Mining Hash Price Bear Market
Hash rate is down over the last month, hash price is near all-time lows and public miner equity continues to underperform bitcoin.
Hash Price Bull And Bear Markets Review
In today’s issue of Bitcoin Magazine Pro, we are giving an update on the state of the mining industry. In our Miner Equity Performance Cycle issue, released on May 24, we covered the concept of hash price bull/bear markets and the effectiveness of using it as a tool for evaluating investment into bitcoin mining, in public markets as well as for physical ASICs.
Let’s revisit the concepts covered in May’s issue (excerpt from Miner Equity Performance Cycle),
Investing in Public Bitcoin Miners
Investing in publicly traded bitcoin miners carries risks that buying bitcoin itself does not, due to the operational risk as well as the reality that public equities trade at multiples of future expected earnings.

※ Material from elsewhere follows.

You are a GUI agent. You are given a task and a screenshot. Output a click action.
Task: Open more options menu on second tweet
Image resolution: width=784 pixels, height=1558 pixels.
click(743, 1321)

During environments where Treasury yields rise significantly, this causes earnings multiples to fall, which is why equities as a whole have performed poorly over the course of 2022.
However, the dynamics involved with evaluating publicly traded bitcoin miners is a bit different. Unlike other “commodity” producers, bitcoin miners often attempt to retain as much bitcoin on their balance sheet as possible. Relatedly, the future supply issuance of bitcoin is known into the future with near 100% certainty.
With this information, if an investor values these equites in bitcoin terms, significant outperformance against bitcoin itself is achievable if investors allocate during the correct time during the market cycle using a data-driven approach.
When is the optimal time to invest in publicly traded bitcoin miners?
An extremely simple framework for investors is:
Hash price bull market = Bitcoin miners outperform bitcoin
Hash price bear market = Bitcoin miners underperform bitcoin
So let’s revisit where we are today. Over the last 30 days, hash rate has fallen by 4.96% to a seven-day average figure of 206.69 EH/s, with two of the last three difficulty adjustments coming in negative.
As the price of bitcoin has cratered in recent weeks, hash price (daily miner revenue per terahash) has fallen with it, now at $0.086, nearing the all-time low figure $0.070 set in the summer of 2020.
As stated previously, hash price and the valuation of mining equipment/operations are extremely correlated. If you expect hash rate to appreciate relative to the price of bitcoin over a given period of time, it is not an attractive time to buy bitcoin, and vice versa.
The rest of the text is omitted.